Image 2: Some of my collection of religious iconography, Murupara
(B. Rangiwai, 2016, private collection)
I have referred to Jesus on many occasions as a ‘Jewish zombie’. This piece is a reflection on the idea that Jesus reminds me of the ‘un-dead’ in the zombie and vampire movies that I grew up watching in the 1980s. Here I use some forms of social media language and slang.
Jewish Zombie
You challenged the status quo
Advocated for the poor and oppressed
You broke the rules
and hung out and partied
with all the hoodlums and rejects
You fought for the people
sorted them out with jobs,
free doctor’s visits, fresh fruit and veges,
bread and fish, warm dry homes,
and heatpumps
You pissed off the power brokers
You f_cked with the establishment
one too many times
You protested hard out
You’re a radical, a revolutionary
Now you’re behind bars
That warden is nasty AF
He wants your head, real bad
Make an example
#CrucifyHim!
Haters gon’ hate
+
Rest in love, bro
#FlyHigh
Sad that you died
*feeling heartbroken @ golgotha*
You were just too
good for this world
#Cross #Nails #TombLife
On the cross you hung
For our sins you died
In GLORY you rose again
(that was freaky but neat)
In our hearts you live
forever
At the right hand
of your Father you sit
Heaven looks awesome
on your #SnapChat
Thanks for being dead
But #NotDead #ZombieJesus
KIN editor’s note: Part 2 of this work will continue next week.
References
Baxter, J. K. (1988).

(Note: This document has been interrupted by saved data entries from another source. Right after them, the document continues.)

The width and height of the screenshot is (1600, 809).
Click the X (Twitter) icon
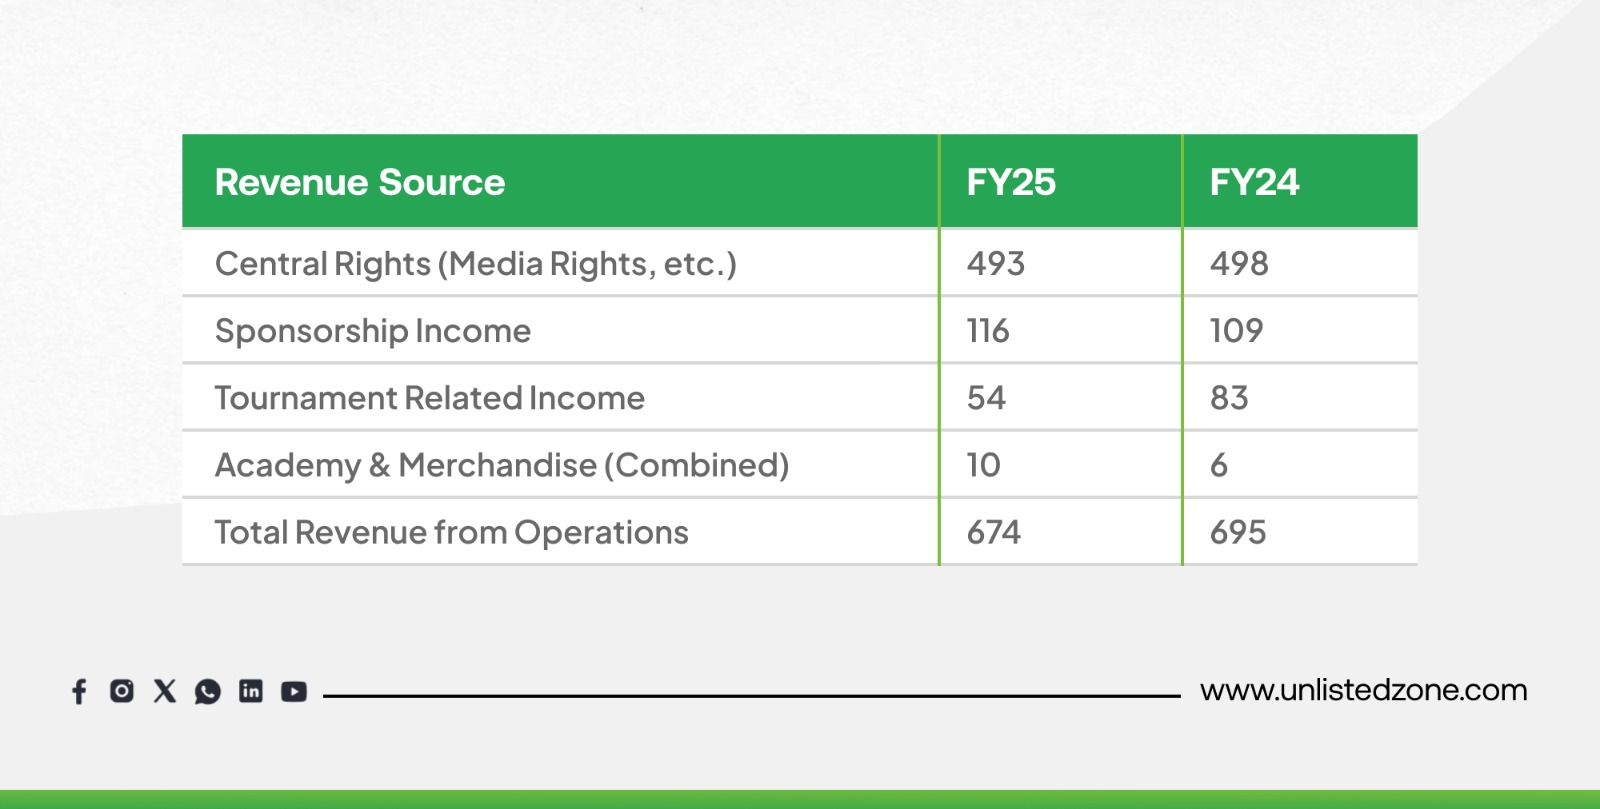(165, 691)
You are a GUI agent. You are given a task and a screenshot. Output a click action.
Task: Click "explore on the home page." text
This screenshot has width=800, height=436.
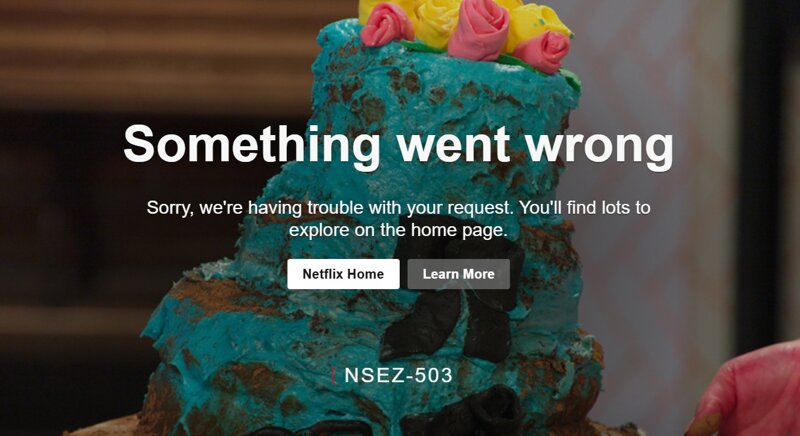click(398, 230)
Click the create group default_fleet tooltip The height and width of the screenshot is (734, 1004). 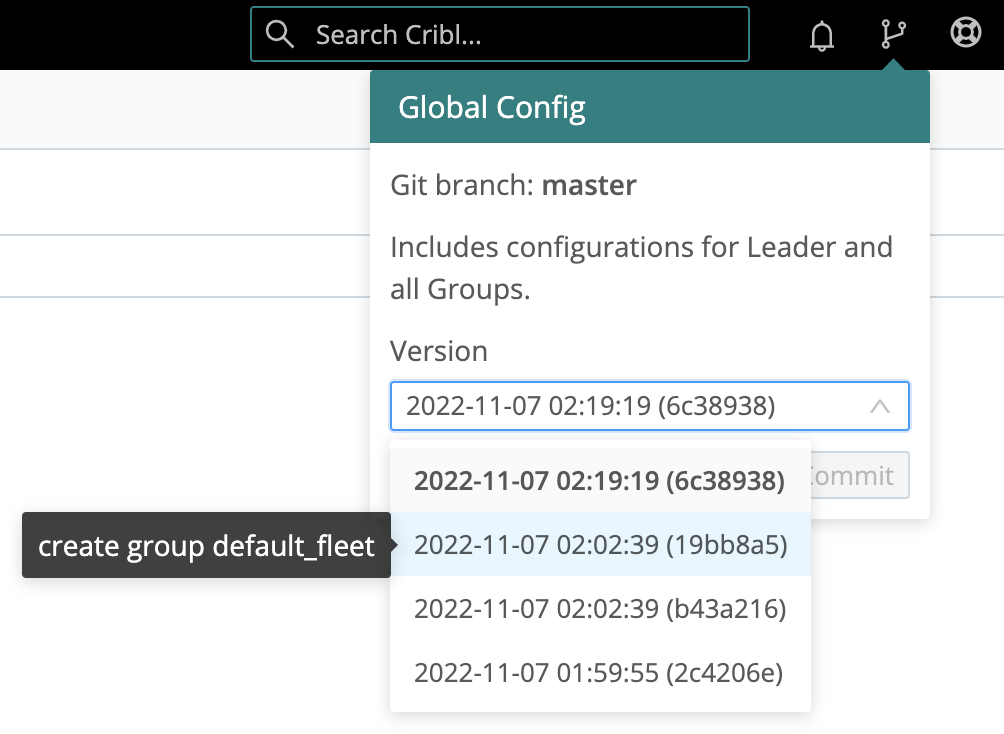point(206,546)
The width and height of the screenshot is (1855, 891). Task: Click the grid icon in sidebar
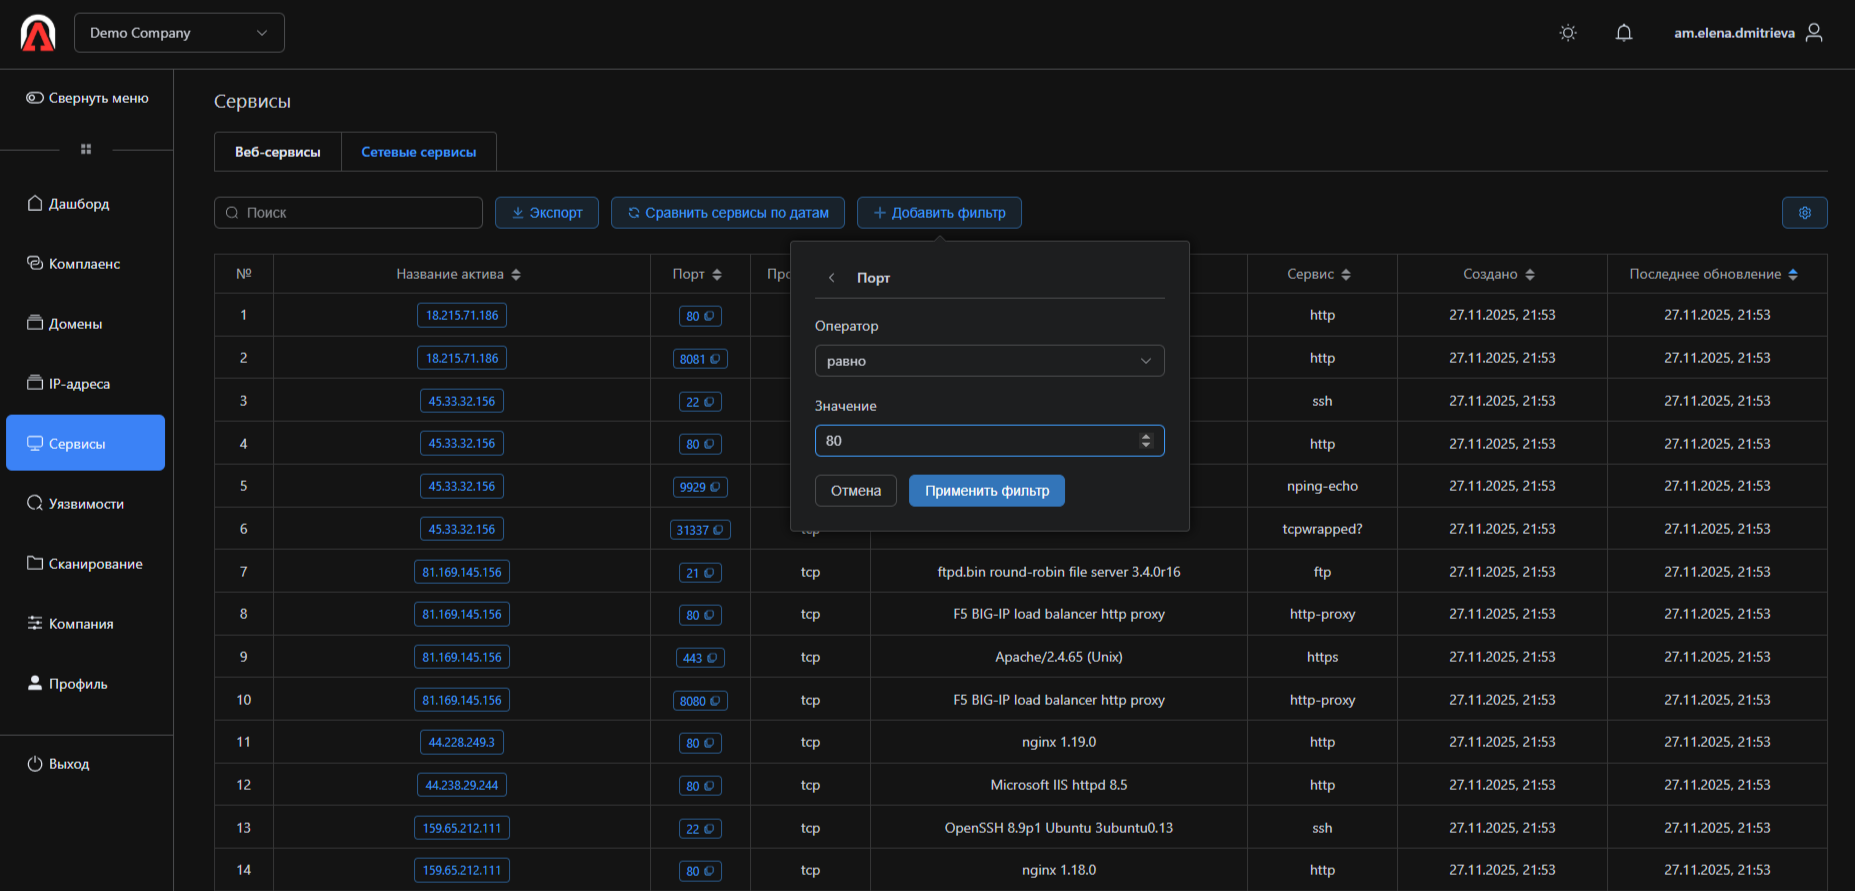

Collected poems James K Baxter. Oxford, United Kingdom: Oxford University Press.
Brown, B. (2014). I am the Māori Jesus. In R. Whaitiri & R. Sullivan (Eds.), Puna wai kōrero (pp. 48-54). Auckland, New Zealand: Auckland University Press.
Holman-Hunt, W. (1900-1904). Light of the world [painting]. Retrieved from: https://www.stpauls.co.uk/history-collections/the-collections/collections-highlights/the-light-of-the-world
Holman-Hunt, W. (1905). Pre-Raphaelitism and the pre-Raphaelite brotherhood. London, United Kingdom: Macmillan.
Osborne, J. (1995). One of us. Relish. Philadelphia, PA: The Crawlspace.